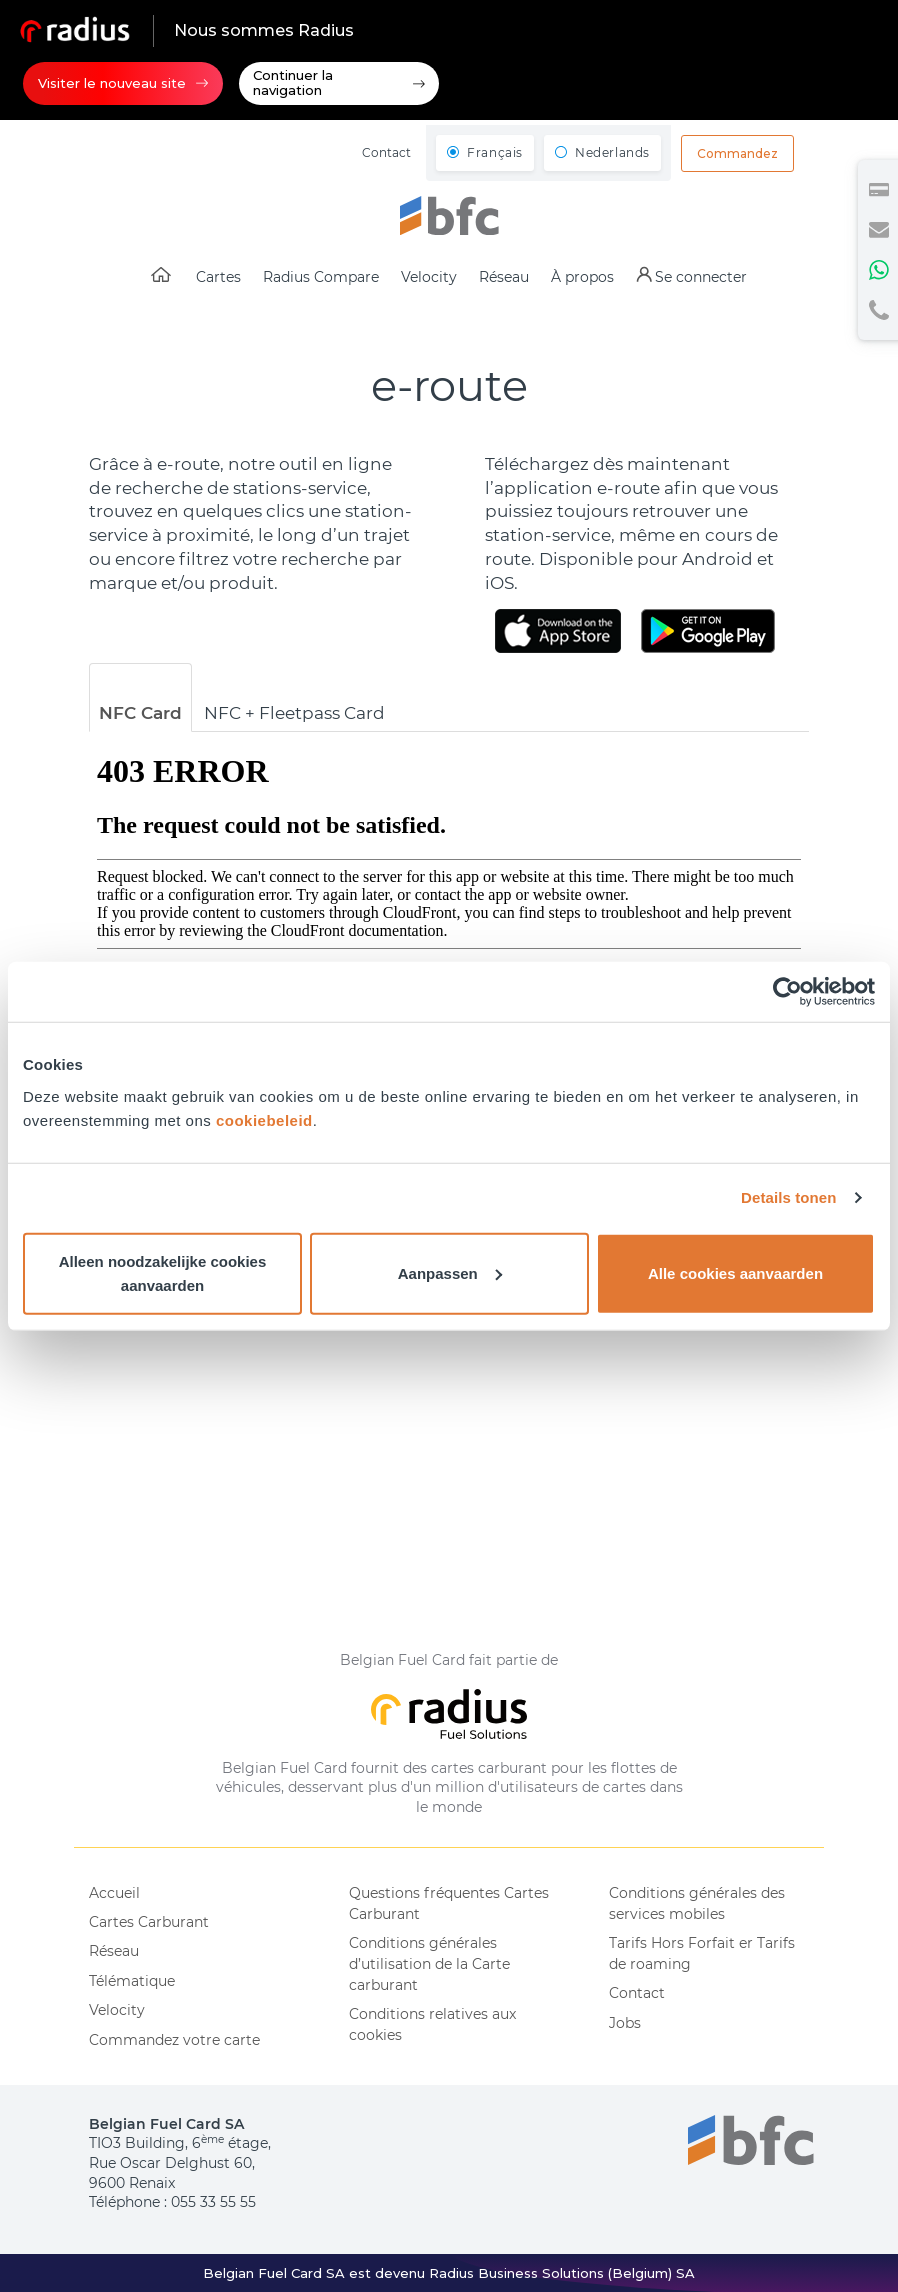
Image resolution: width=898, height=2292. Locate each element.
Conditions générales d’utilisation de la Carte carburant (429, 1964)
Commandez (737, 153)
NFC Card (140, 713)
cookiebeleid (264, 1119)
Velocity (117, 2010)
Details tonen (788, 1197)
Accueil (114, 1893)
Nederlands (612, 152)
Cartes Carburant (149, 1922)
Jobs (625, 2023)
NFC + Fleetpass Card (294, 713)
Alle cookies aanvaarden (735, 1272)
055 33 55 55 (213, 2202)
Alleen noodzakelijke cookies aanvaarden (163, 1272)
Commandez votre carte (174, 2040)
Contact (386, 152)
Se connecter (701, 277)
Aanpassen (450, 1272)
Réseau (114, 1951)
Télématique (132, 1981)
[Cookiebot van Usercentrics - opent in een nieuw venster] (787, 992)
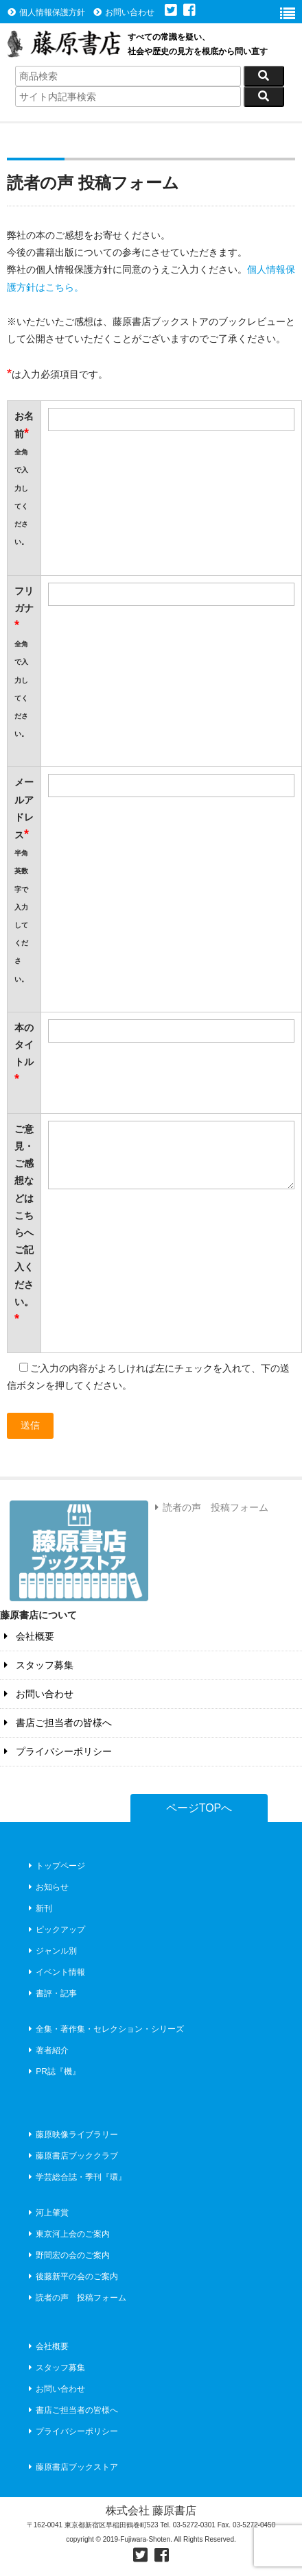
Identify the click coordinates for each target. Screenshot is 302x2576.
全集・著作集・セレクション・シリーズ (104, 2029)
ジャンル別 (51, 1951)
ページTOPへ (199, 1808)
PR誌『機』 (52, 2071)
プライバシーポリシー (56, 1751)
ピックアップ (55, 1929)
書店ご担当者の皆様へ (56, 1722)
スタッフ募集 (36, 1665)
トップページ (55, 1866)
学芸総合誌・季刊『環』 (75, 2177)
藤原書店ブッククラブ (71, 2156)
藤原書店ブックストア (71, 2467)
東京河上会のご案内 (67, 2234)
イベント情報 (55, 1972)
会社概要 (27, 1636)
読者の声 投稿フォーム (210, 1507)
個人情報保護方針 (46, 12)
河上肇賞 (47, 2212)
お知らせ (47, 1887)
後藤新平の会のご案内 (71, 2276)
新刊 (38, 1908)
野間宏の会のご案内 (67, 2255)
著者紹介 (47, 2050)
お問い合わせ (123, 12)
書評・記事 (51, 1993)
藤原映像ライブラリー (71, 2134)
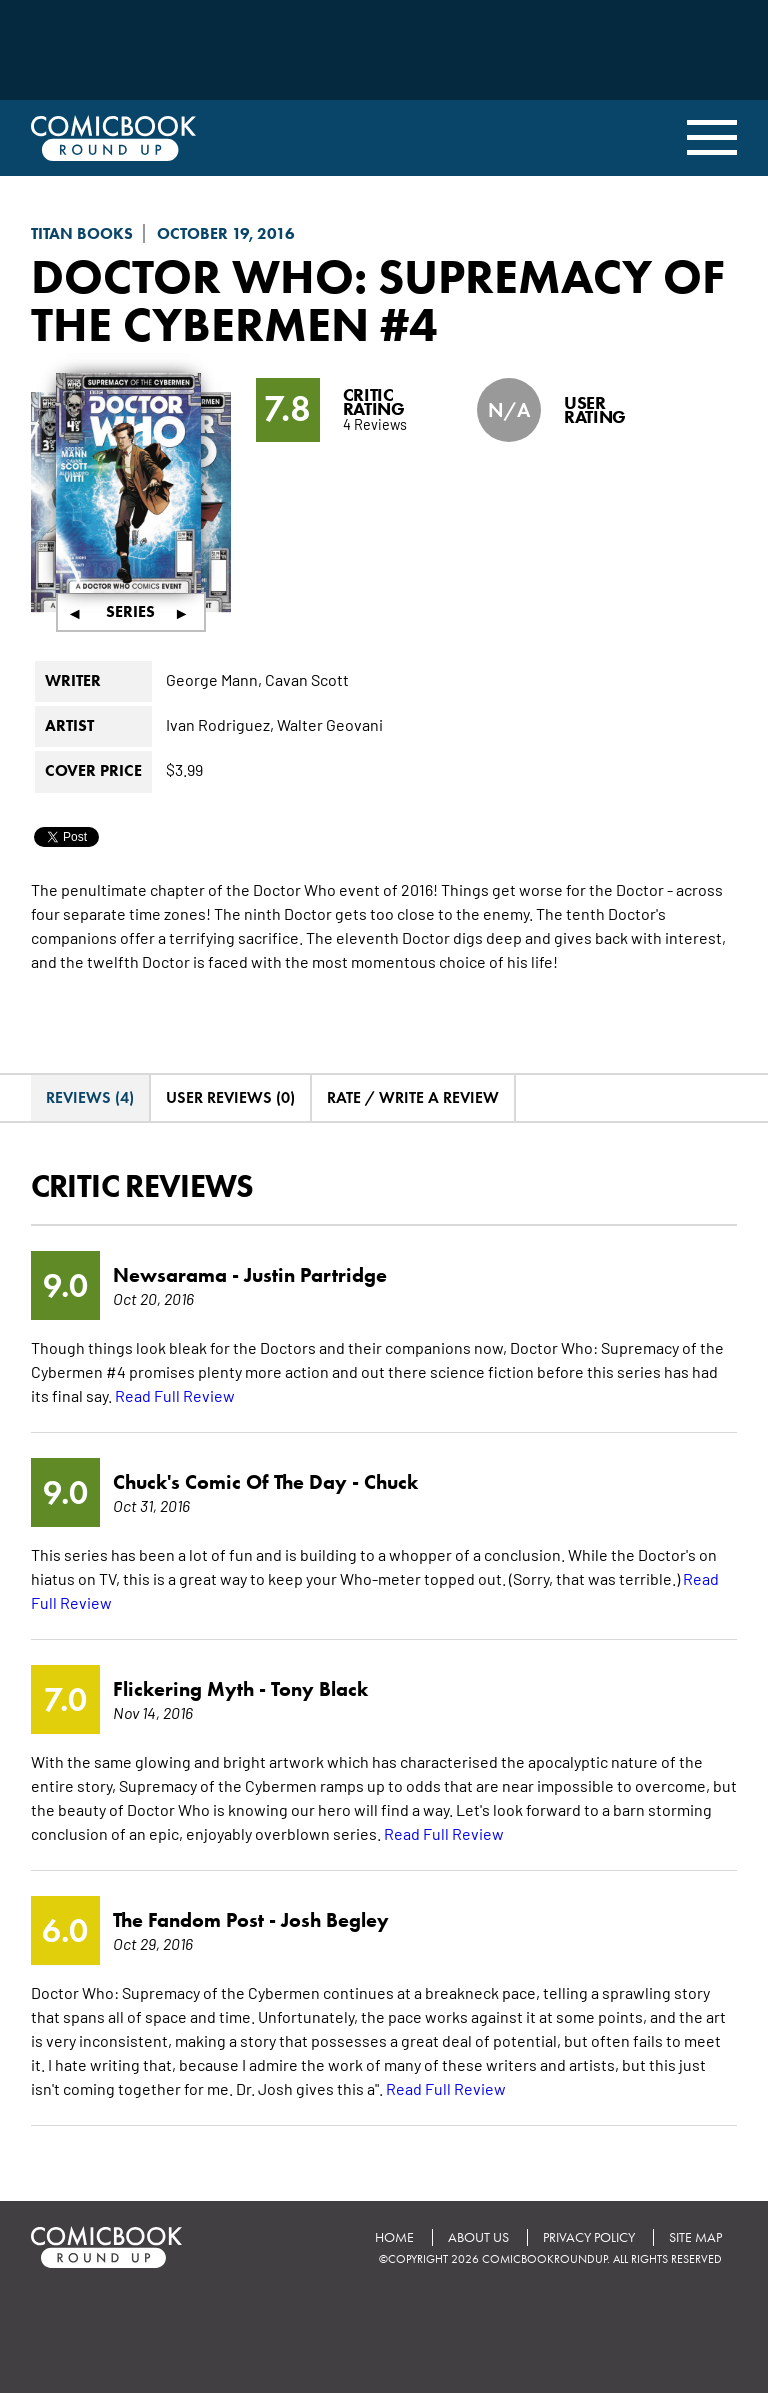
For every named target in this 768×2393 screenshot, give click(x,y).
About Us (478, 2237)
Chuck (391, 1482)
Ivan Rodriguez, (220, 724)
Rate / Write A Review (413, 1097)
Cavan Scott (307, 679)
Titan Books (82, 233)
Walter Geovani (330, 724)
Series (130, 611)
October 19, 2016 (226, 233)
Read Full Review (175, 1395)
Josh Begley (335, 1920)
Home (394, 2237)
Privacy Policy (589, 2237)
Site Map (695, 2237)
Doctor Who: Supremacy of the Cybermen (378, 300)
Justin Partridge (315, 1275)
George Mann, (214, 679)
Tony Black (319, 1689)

· · ·

Repeat all the lines of the records above, replacing "Titan Books" with "Titan Comics" and keeping everything else the same. Leave out the pictures.

### Written answer:
Image resolution: width=898, height=2292. Locate each element.
Conditions générales d’utilisation de la Carte carburant (429, 1964)
Commandez (737, 153)
NFC Card (140, 713)
cookiebeleid (264, 1119)
Velocity (117, 2010)
Details tonen (788, 1197)
Accueil (114, 1893)
Nederlands (612, 152)
Cartes Carburant (149, 1922)
Jobs (625, 2023)
NFC + Fleetpass Card (294, 713)
Alle cookies aanvaarden (735, 1272)
055 33 55 55 (213, 2202)
Alleen noodzakelijke cookies aanvaarden (163, 1272)
Commandez votre carte (174, 2040)
Contact (386, 152)
Se connecter (701, 277)
Aanpassen (450, 1272)
Réseau (114, 1951)
Télématique (132, 1981)
[Cookiebot van Usercentrics - opent in een nieuw venster] (787, 992)
Identify the click coordinates for each target. Screenshot is 302x2576.
全集・著作集・セレクション・シリーズ (104, 2029)
ジャンル別 (51, 1951)
ページTOPへ (199, 1808)
PR誌『機』 (52, 2071)
プライバシーポリシー (56, 1751)
ピックアップ (55, 1929)
書店ご担当者の皆様へ (56, 1722)
スタッフ募集 (36, 1665)
トップページ (55, 1866)
学芸総合誌・季刊『環』 (75, 2177)
藤原書店ブッククラブ (71, 2156)
藤原書店ブックストア (71, 2467)
東京河上会のご案内 (67, 2234)
イベント情報 (55, 1972)
会社概要 (27, 1636)
読者の声 投稿フォーム (210, 1507)
個人情報保護方針 (46, 12)
河上肇賞 (47, 2212)
お知らせ (47, 1887)
後藤新平の会のご案内 (71, 2276)
新刊 (38, 1908)
野間宏の会のご案内 (67, 2255)
著者紹介 (47, 2050)
お問い合わせ (123, 12)
書評・記事 (51, 1993)
藤原映像ライブラリー (71, 2134)
For every named target in this 768×2393 screenshot, give click(x,y).
About Us (478, 2237)
Chuck (391, 1482)
Ivan Rodriguez, (220, 724)
Rate / Write A Review (413, 1097)
Cavan Scott (307, 679)
Titan Comics (82, 233)
Walter Geovani (330, 724)
Series (130, 611)
October 19, 2016 (226, 233)
Read Full Review (175, 1395)
Josh Begley (335, 1920)
Home (394, 2237)
Privacy Policy (589, 2237)
Site Map (695, 2237)
Doctor Who: Supremacy of the Cybermen (378, 300)
Justin Partridge (315, 1275)
George Mann, (214, 679)
Tony Black (319, 1689)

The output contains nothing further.